Ante-Nicene Fathers/Volume III/Anti-Marcion/Against the Valentinians/VIII
Chapter VIII.—The Names and Descent of Other Æons; First Half a Score, Then Two More, and Ultimately a Dozen Besides. These Thirty Constitute the Pleroma. But Why Be So Capricious as to Stop at Thirty?
For, behold, when the second Tetrad—Sermo and Vita, Homo and Ecclesia—had borne fruit to the Father’s glory, having an intense desire of themselves to present to the Father something similar of their own, they bring other issue into being—conjugal of course, as the others were—by the union of the twofold nature. On the one hand, Sermo and Vita pour out at a birth a half-score of Æons; on the other hand, Homo and Ecclesia produce a couple more, so furnishing an equipoise to their parents, since this pair with the other ten make up just as many as they did themselves procreate. I now give the names of the half-score whom I have mentioned: Bythios (Profound) and Mixis (Mixture), Ageratos (Never old) and Henosis (Union), Autophyes (Essential nature) and Hedone (Pleasure), Acinetos (Immoveable) and Syncrasis (Commixture,) Monogenes (Only-begotten) and Macaria (Happiness). On the other hand, these will make up the number twelve (to which I have also referred): Paracletus (Comforter) and Pistis (Faith), Patricas (Paternal) and Elpis (Hope), Metricos (Maternal) and Agape (Love), Ainos (Praise) and Synesis (Intelligence), Ecclesiasticus (Son of Ecclesia) and Macariotes (Blessedness), Theletus (Perfect) and Sophia (Wisdom). I cannot help here quoting from a like example what may serve to show the import of these names. In the schools of Carthage there was once a certain Latin rhetorician, an excessively cool fellow, whose name was Phosphorus. He was personating a man of valour, and wound up with saying, “I come to you, excellent citizens, from battle, with victory for myself, with happiness for you, full of honour, covered with glory, the favourite of fortune, the greatest of men, decked with triumph.” And forthwith his scholars begin to shout for the school of Phosphorus, φεῦ (ah!). Are you a believer in Fortunata, and Hedone, and Acinetus, and Theletus? Then shout out your φεῦ for the school of Ptolemy. This must be that mystery of the Pleroma, the fulness of the thirty-fold divinity. Let us see what special attributes belong to these numbers—four, and eight, and twelve. Meanwhile with the number thirty all fecundity ceases. The generating force and power and desire of the Æons is spent. As if there were not still left some strong rennet for curdling numbers. As if no other names were to be got out of the page’s hall! For why are there not sets of fifty and of a hundred procreated? Why, too, are there no comrades and boon companions named for them?

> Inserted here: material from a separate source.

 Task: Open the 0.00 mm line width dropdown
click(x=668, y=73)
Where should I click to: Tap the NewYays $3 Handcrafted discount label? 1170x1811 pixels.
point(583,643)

- We everywhere give Tertullian’s own names, whether of Greek form or Latin. On their first occurrence we also give their English sense.
- Proinde conjugales.
- Of this name there are two forms—Αἶνος (Praise) and ᾽Αεινοῦς (Eternal Mind).
- Or Τελετός (Teletus). Another form of this Æon’s name is Φιλητός (Philetus = Beloved). Oehler always reads Theletus.
- Cum virum fortem peroraret…inquit.
- Tertullian’s joke lies in the equivocal sense of this cry, which may mean either admiration and joy, or grief and rage.
- Audisti: interrogatively.
- See above, chap. iv. p. 505.
- Tanta numerorum coagula.
- The pædagogium was either the place where boys were trained as pages (often for lewd purposes), or else the boy himself of such a character.
- Oehler reads, “hetæri (ἑταῖροι) et syntrophi.” Another reading, supported by Rigaltius, is “sterceiæ,” instead of the former word, which gives a very contemptuous sense, suitable to Tertullian’s irony.